Paul Simon was the soul of the duo. He was "the sound of silence" that nurtured the dreams and dried the tears of an entire generation. Throughout his solo career, starting with the 1972 album Paul Simon, an eclectic and depressive LP, Simon continued to explore the introspective easy-listening format. Casting off the fetters of folk and vocal harmonizing, Simon concentrated on what had always attracted him: exotic rhythms and melodies. Indeed, a lot of his successful songs with Simon and Garfunkel had already been influenced by the rhythms of the third world. His solo work simply allowed him to better pursue that inclination.

The eclectic There Goes Rhymin' Simon (Columbia, 1973), essentially an album of black music, includes reggae - Mother And Child Reunion, salsa - Me And Julio Down By The Schoolyard, saloon ragtime - Kodachrome, plus the jubilant Loves Me Like A Rock and the solemn American Tune.
With Still Crazy After All These Years (1975), the masterly style of his arrangements borders narcissism through the production of tunes that resemble a stage play, such as Fifty Ways To Leave Your Lover.

In 1980 Simon wrote the screenplay and starred in One Trick Pony, which produced the hit Late In The Evening. In 1981 he and Garfunkel hosted an free concert in Central Park, New York City, for an audience of 500,000 people. Simon's alter egos - the musicologist of exotic folklore, the innocent, dreamy teenager, the reporter of human tragedies - found a suggestive balance in Hearts And Bones (1983), a sophisticated, mature album that that entrusts itself to avant guard scores (Late Great Johnny Ace) as well as anachronistic doo-wop (Rene And Georgette Magritte). It's an album that seals twenty years of unorthodox research with gracious and discreet ballads such as Song About The Moon and Train In The Distance.

Hearts And Bones, Simon's least successful and most criticized album, was the prelude to the African-tinged Graceland (1986), a cycle of touching and compassionate songs that established him for good among the great composers of music without boundaries. The vivid imagery of Boy In The Bubble, a broken-hearted pilgrimage among the ruins of humanity, accompanied with wavering accordion, martial drums and angelic choir, ranks among his masterpieces. His spiritual testament, instead, is to be found in the metaphysical vision of Graceland, a breezy, luminous, pulsating prayer of redemption that bridges country and gospel music. Simon seems to wander in an imaginary past: the frantic cajun-bluegrass rigmarole of Gumboots, the Coasters-like sax-driven swirling novelty That Was Your Mother, the mournful vocal harmonies of Homeless, have the "feeling" of nostalgy, although their sound has never existed before. He has the uncanny ability to artifically permeate a songs with that gentle, tender, moving feeling of sentimental old things. The jungle groove and the catchy refrain of You Can Call Me Al even suit the discos. Even when western and African arrangements collide (I Know What I Know) or don't quite blend (the peppy fanfare of Diamonds On The Soles Of Her Shoes), Simon creates a new world of sounds by grafting his sparse, gentle, melodic folk-rock onto the funk jive of South Africa's traditional music.

Supplied information
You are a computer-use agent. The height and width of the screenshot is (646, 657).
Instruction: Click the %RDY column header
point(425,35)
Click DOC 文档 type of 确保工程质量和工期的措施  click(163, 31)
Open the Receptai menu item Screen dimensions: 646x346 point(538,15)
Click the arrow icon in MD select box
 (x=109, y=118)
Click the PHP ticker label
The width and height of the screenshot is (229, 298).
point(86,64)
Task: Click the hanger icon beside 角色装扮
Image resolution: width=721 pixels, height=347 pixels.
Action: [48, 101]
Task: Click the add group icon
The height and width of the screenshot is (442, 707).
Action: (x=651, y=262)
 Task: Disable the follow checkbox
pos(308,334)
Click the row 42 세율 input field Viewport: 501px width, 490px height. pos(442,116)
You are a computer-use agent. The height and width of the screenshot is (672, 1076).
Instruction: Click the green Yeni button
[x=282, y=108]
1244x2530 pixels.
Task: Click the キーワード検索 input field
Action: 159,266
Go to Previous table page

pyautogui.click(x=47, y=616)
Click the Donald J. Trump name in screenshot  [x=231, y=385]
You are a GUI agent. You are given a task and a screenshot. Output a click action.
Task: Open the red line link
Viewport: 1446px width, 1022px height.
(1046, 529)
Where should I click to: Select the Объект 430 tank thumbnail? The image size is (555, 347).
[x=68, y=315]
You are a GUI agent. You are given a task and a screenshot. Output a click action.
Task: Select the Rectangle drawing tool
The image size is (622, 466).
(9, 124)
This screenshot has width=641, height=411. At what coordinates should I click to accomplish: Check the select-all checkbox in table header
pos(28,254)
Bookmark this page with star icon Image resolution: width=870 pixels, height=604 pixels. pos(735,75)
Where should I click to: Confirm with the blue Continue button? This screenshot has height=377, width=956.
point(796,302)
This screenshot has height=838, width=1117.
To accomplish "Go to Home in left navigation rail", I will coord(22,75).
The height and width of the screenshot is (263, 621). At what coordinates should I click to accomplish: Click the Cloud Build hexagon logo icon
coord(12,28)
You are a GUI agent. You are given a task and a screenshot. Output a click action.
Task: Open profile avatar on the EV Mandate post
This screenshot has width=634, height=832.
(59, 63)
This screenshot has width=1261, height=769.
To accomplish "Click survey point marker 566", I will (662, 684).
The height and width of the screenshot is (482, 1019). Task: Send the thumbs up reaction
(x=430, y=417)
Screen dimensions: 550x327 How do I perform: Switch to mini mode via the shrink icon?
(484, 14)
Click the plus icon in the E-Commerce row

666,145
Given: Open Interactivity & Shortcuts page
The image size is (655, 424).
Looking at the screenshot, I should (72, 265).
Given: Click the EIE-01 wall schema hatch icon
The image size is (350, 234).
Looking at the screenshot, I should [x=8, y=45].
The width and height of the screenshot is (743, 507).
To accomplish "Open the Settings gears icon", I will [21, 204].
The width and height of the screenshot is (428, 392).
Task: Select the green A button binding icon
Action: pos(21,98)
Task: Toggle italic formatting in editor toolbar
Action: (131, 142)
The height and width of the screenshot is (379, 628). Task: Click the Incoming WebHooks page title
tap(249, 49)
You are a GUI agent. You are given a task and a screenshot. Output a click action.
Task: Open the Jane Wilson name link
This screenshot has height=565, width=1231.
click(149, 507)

What is needed
Reproduce the stretch of the Paul Simon text from "Paul Simon was" through "pursue that inclination." word for word.

The result
Paul Simon was the soul of the duo. He was "the sound of silence" that nurtured the dreams and dried the tears of an entire generation. Throughout his solo career, starting with the 1972 album Paul Simon, an eclectic and depressive LP, Simon continued to explore the introspective easy-listening format. Casting off the fetters of folk and vocal harmonizing, Simon concentrated on what had always attracted him: exotic rhythms and melodies. Indeed, a lot of his successful songs with Simon and Garfunkel had already been influenced by the rhythms of the third world. His solo work simply allowed him to better pursue that inclination.